«Terre del Po da tempo nel mirino del clan» 

Nel libro “Fuoco criminale” la giornalista Rossella Canadè racconta la difficile lotta alla ’ndrangheta  

REGGIO EMILIA. I processi sono ancora in corso su quel filo ndranghetistico che per l’Antimafia lega l’Emilia alla Lombardia. Un brusco risveglio, come illustra Rossella Canadè – giornalista della Gazzetta di Mantova – nel libro “Fuoco criminale” (edito da Imprimatur) in cui analizzaspecificatamente le indagini mantovane (l’operazione Pesci), per poi allargare gli orizzonti ai “contatti” con la maxi inchiesta Aemilia.
Lo studioso Enzo Ciconte dice che c’è ancora tanto da raccontare sulla ’ndrangheta...
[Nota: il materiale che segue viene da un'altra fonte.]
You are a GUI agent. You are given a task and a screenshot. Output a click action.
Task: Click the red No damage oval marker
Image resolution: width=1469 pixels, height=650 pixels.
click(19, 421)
«Vero, perché non è stato facile – entra nel merito la cronista-scrittrice – far breccia sulla gente, costruire consapevolezza. La Gazzetta di Mantova ne ha sempre scritto del radicamento mafioso, ma cercavano di screditarci. Ora le cose stanno cambiando, anche se non aiuta il fatto che i processi si tengano lontano da Mantova».
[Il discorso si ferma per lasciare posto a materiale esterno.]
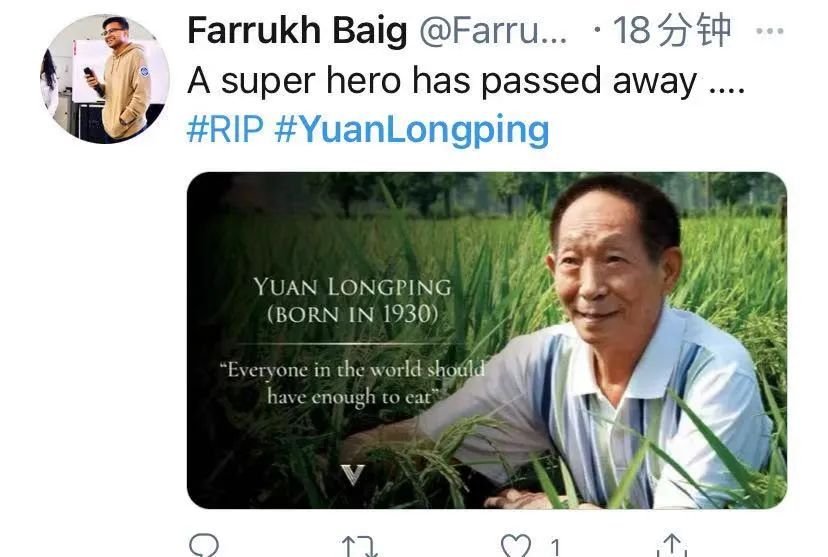Retweet this post using the retweet icon

[x=360, y=546]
Come racconti, nel libro, quanto peso, per la Dda, stava avendo la ’ndrangheta nelle terre del Po?
«Mi sono messa alla prova. Ho studiato tutte le carte dell’inchiesta: un romanzo criminale, ma terribilmente reale. E il libro mi ha permesso di fare quello che non riesci in un articolo, cioè delineare bene i personaggi, mettere in fila gli avvenimenti con dovizia di particolari. Per far entrare pian piano il lettore in queste vicende crude, piene di affari sporchi, di pressioni».
Per gli inquirenti il clan Grande Aracri ha messo da tempo le mani sulle province di Reggio e Mantova.
«Nelle inchieste Pesci ed Aemilia ricorrono vari nomi. Sul versante mantovano poi il boss Nicolino Grande Aracri, per la prima volta al Nord, viene accusato di associazione mafiosa. Gli investigatori lo descrivono come un capo molto furbo, che lascia autonomia alla ’ndrina, perlomeno finché gli affari funzionano. Per la Dda con un vincolo di sudditanza che esce nitidamente dalle intercettazioni».
Sia a Reggio che a Mantova una “spia” importante sono stati gli incendi dolosi per capire a che punto d’allarme fosse arrivata la morsa ndranghetista. Auto che andavano a fuoco a ripetizione...
«Roghi inizialmente molto sottovalutati. Fiamme appiccate per intimidire le persone che si ribellavano al clan, oppure un modo per mandare messaggi trasversali in ambito criminale».
Ricordo quando ti accompagnai, a Reggio, dall’allora procuratore capo Italo Materia. Un punto di partenza?
«Sì, ero alle prime armi, mi fece capire molte cose. Come è accaduto pure con il pm Pierpaolo Bruni della Dda di Catanzaro».
Cosa ti ha colpito di più dall’esito delle inchieste?
«La ’ndrangheta al Nord non spara, ma sa entrare illegalmente nel tessuto economico con una forza incredibile, facendo affari con le istituzioni ed estorsioni in campo edile. Un basso profilo, un radicamento, a cui non possiamo più essere indifferenti, bensì bisogna stare con gli occhi sempre più aperti».(t.s.)